You may be right. It would be nice to get a definitive answer though. I'm half tempted to write a computer simulation but my maths and physics are a bit rusty now and I'm not sure I'd make the model 100% realistic. It would also need a fairly hefty computer to run such a simulation, at least with a visual presentation. The last time I wrote and ran anything like that was on a Cray supercomputer in Fortran and I got told off for slowing it down I was then introduced to the concept of batch processing Happy days.

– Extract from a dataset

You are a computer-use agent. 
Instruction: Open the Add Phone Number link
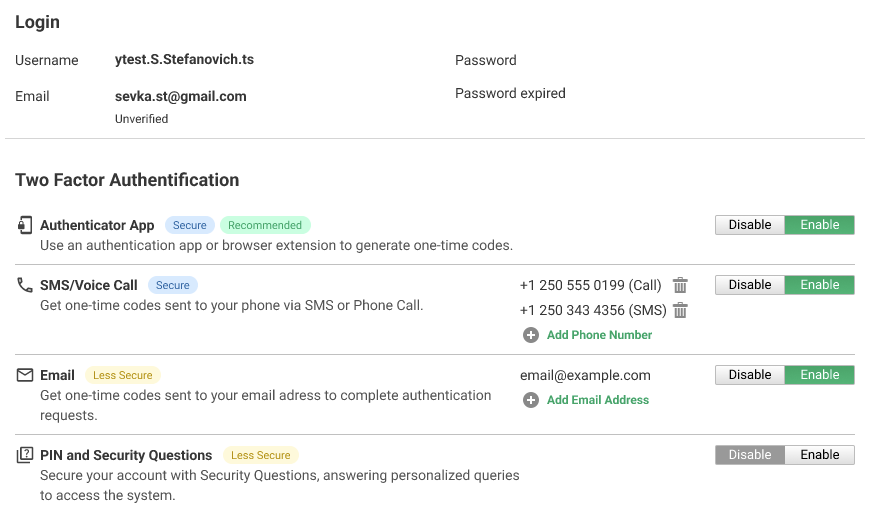point(599,335)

I had a look in a book by Richard Feynmann, he describes a similar thing with a ratchet and pawl. Instead of pushing a door open, the molecules would push a vane attached to a ratchet, and a pawl on a spring would ensure that the 'turbine' only moved one way. Each collision on the 'clockwise side' would move the system, those on the 'anticlockwise side' wouldn't. This way we'd extract motion from a gas at uniform temperature, breaking the 2nd law.
The catch is in the mechanism that regulates the one-way motion, whether it be your atomic doors or this imaginary ratchet/pawl system. If the objects are perfectly elastic, so no energy is dissipated in their motion, then the door/pawl will bounce open and closed. In this case, molecules/ratchet teeth are as likely to pass through in either direction. If the motion is damped somehow, so that the door stays closed or the pawl stays down, then this heats up the ratchet+pawl/door+frame increasing their thermal motion and the pawl/door will flap open and closed from the increased vibration.
That's roughly the idea, he goes into a great deal of detail and uses a fair bit of maths to prove his point, but the problem is always the same as Maxwell's Demon; the process of seperating the particles always uses more heat than you extract by seperation. The book is brilliant by the way; The Feynmann Lectures Vol 1-3.

Thanks Theory foiled again I'll have to be more creative

I read a /. article sometime within the last two years about a nanoscale structure functioning similarly to Maxwell's Demon.

Here is a Wikipedia blurb about it:

It can not be Maxwell's Demon becuase it was supplied with light, I think that the synthesis of a Maxwell's demon like molecular device is a challenge which might be impossible to overcome.